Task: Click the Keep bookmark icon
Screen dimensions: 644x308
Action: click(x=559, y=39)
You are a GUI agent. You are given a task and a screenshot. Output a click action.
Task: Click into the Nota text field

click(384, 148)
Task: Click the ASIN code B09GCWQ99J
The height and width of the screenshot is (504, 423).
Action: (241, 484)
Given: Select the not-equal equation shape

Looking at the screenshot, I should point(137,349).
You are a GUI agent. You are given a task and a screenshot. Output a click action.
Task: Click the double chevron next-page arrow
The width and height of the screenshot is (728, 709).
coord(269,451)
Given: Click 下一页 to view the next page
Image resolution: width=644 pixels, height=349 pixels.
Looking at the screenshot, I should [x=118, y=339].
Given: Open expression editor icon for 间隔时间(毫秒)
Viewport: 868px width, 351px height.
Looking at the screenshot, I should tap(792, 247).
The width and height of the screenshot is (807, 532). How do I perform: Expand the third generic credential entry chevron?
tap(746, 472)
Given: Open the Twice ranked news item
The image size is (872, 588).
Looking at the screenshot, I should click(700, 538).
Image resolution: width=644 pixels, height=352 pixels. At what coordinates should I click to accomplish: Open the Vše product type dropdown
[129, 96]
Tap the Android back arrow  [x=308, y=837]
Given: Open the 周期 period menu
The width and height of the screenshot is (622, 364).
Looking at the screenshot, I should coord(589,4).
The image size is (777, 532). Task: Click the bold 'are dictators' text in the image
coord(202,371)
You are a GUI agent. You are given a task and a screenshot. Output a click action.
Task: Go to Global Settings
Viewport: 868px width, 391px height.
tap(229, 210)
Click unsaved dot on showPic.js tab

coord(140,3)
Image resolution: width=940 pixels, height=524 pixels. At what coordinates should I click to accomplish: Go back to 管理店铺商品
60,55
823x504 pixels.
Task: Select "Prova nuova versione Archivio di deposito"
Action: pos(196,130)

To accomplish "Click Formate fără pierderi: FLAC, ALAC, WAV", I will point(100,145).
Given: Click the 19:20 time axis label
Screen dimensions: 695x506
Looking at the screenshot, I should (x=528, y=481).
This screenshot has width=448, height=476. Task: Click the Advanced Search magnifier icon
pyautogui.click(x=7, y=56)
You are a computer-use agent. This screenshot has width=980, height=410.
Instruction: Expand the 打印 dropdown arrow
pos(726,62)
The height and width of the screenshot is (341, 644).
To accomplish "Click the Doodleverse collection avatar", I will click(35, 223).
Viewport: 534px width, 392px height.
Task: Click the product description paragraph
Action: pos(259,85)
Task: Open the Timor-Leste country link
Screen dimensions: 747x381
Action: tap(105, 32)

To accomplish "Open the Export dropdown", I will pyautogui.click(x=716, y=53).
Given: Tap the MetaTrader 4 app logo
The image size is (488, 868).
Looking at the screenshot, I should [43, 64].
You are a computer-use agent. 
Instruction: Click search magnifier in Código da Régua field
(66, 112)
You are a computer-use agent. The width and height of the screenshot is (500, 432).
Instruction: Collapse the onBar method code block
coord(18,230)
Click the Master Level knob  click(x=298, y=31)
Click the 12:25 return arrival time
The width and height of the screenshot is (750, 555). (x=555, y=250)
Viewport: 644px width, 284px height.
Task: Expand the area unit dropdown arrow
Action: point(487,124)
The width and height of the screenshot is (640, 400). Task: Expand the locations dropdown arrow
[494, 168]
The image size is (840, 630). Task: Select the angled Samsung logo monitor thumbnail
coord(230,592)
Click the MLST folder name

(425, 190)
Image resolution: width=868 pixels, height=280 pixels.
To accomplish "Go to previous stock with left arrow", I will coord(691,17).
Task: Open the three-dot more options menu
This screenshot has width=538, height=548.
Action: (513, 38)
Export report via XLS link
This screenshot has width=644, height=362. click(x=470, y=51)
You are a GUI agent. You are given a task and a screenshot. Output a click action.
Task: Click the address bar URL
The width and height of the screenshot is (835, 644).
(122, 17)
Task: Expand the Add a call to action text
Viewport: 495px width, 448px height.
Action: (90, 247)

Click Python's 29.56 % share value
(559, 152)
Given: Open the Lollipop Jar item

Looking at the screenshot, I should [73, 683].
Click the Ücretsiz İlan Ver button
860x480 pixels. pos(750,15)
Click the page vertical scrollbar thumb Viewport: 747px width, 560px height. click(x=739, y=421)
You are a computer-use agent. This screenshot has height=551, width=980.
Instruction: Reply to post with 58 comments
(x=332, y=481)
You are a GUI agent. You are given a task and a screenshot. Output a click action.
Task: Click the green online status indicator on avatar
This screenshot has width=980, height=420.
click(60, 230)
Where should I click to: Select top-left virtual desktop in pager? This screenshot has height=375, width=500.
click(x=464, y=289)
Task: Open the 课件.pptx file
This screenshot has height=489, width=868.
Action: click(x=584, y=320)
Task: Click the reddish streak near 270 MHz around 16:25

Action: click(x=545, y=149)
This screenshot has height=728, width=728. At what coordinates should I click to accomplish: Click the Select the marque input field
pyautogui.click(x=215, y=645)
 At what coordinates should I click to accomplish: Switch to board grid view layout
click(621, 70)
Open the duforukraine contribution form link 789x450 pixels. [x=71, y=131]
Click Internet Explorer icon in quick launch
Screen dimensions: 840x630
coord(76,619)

◆ YOUR ASSIGNMENT ◆
A reply that repeats all the data exactly is required.

◆ RESULT ◆
Task: Click the Keep bookmark icon
Screen dimensions: 644x308
Action: click(x=559, y=39)
You are a GUI agent. You are given a task and a screenshot. Output a click action.
Task: Click into the Nota text field

click(384, 148)
Task: Click the ASIN code B09GCWQ99J
The height and width of the screenshot is (504, 423).
Action: (241, 484)
Given: Select the not-equal equation shape

Looking at the screenshot, I should point(137,349).
You are a GUI agent. You are given a task and a screenshot. Output a click action.
Task: Click the double chevron next-page arrow
The width and height of the screenshot is (728, 709).
coord(269,451)
Given: Click 下一页 to view the next page
Image resolution: width=644 pixels, height=349 pixels.
Looking at the screenshot, I should [x=118, y=339].
Given: Open expression editor icon for 间隔时间(毫秒)
Viewport: 868px width, 351px height.
Looking at the screenshot, I should tap(792, 247).
The width and height of the screenshot is (807, 532). How do I perform: Expand the third generic credential entry chevron?
tap(746, 472)
Given: Open the Twice ranked news item
The image size is (872, 588).
Looking at the screenshot, I should click(700, 538).
Image resolution: width=644 pixels, height=352 pixels. At what coordinates should I click to accomplish: Open the Vše product type dropdown
[129, 96]
Tap the Android back arrow  [x=308, y=837]
Given: Open the 周期 period menu
The width and height of the screenshot is (622, 364).
Looking at the screenshot, I should coord(589,4).
The image size is (777, 532). Task: Click the bold 'are dictators' text in the image
coord(202,371)
You are a GUI agent. You are given a task and a screenshot. Output a click action.
Task: Go to Global Settings
Viewport: 868px width, 391px height.
tap(229, 210)
Click unsaved dot on showPic.js tab

coord(140,3)
Image resolution: width=940 pixels, height=524 pixels. At what coordinates should I click to accomplish: Go back to 管理店铺商品
60,55
823x504 pixels.
Task: Select "Prova nuova versione Archivio di deposito"
Action: pos(196,130)

To accomplish "Click Formate fără pierderi: FLAC, ALAC, WAV", I will point(100,145).
Given: Click the 19:20 time axis label
Screen dimensions: 695x506
Looking at the screenshot, I should (x=528, y=481).
This screenshot has width=448, height=476. Task: Click the Advanced Search magnifier icon
pyautogui.click(x=7, y=56)
You are a computer-use agent. This screenshot has width=980, height=410.
Instruction: Expand the 打印 dropdown arrow
pos(726,62)
The height and width of the screenshot is (341, 644).
To accomplish "Click the Doodleverse collection avatar", I will click(35, 223).
Viewport: 534px width, 392px height.
Task: Click the product description paragraph
Action: pos(259,85)
Task: Open the Timor-Leste country link
Screen dimensions: 747x381
Action: tap(105, 32)

To accomplish "Open the Export dropdown", I will pyautogui.click(x=716, y=53).
Given: Tap the MetaTrader 4 app logo
The image size is (488, 868).
Looking at the screenshot, I should [43, 64].
You are a computer-use agent. 
Instruction: Click search magnifier in Código da Régua field
(66, 112)
You are a computer-use agent. The width and height of the screenshot is (500, 432).
Instruction: Collapse the onBar method code block
coord(18,230)
Click the Master Level knob  click(x=298, y=31)
Click the 12:25 return arrival time
The width and height of the screenshot is (750, 555). (x=555, y=250)
Viewport: 644px width, 284px height.
Task: Expand the area unit dropdown arrow
Action: point(487,124)
The width and height of the screenshot is (640, 400). Task: Expand the locations dropdown arrow
[494, 168]
The image size is (840, 630). Task: Select the angled Samsung logo monitor thumbnail
coord(230,592)
Click the MLST folder name

(425, 190)
Image resolution: width=868 pixels, height=280 pixels.
To accomplish "Go to previous stock with left arrow", I will coord(691,17).
Task: Open the three-dot more options menu
This screenshot has width=538, height=548.
Action: (513, 38)
Export report via XLS link
This screenshot has width=644, height=362. click(x=470, y=51)
You are a GUI agent. You are given a task and a screenshot. Output a click action.
Task: Click the address bar URL
The width and height of the screenshot is (835, 644).
(122, 17)
Task: Expand the Add a call to action text
Viewport: 495px width, 448px height.
Action: (90, 247)

Click Python's 29.56 % share value
(559, 152)
Given: Open the Lollipop Jar item

Looking at the screenshot, I should [73, 683].
Click the Ücretsiz İlan Ver button
860x480 pixels. pos(750,15)
Click the page vertical scrollbar thumb Viewport: 747px width, 560px height. click(x=739, y=421)
You are a computer-use agent. This screenshot has height=551, width=980.
Instruction: Reply to post with 58 comments
(x=332, y=481)
You are a GUI agent. You are given a task and a screenshot. Output a click action.
Task: Click the green online status indicator on avatar
This screenshot has width=980, height=420.
click(60, 230)
Where should I click to: Select top-left virtual desktop in pager? This screenshot has height=375, width=500.
click(x=464, y=289)
Task: Open the 课件.pptx file
This screenshot has height=489, width=868.
Action: click(x=584, y=320)
Task: Click the reddish streak near 270 MHz around 16:25

Action: click(x=545, y=149)
This screenshot has height=728, width=728. At what coordinates should I click to accomplish: Click the Select the marque input field
pyautogui.click(x=215, y=645)
 At what coordinates should I click to accomplish: Switch to board grid view layout
click(621, 70)
Open the duforukraine contribution form link 789x450 pixels. [x=71, y=131]
Click Internet Explorer icon in quick launch
Screen dimensions: 840x630
coord(76,619)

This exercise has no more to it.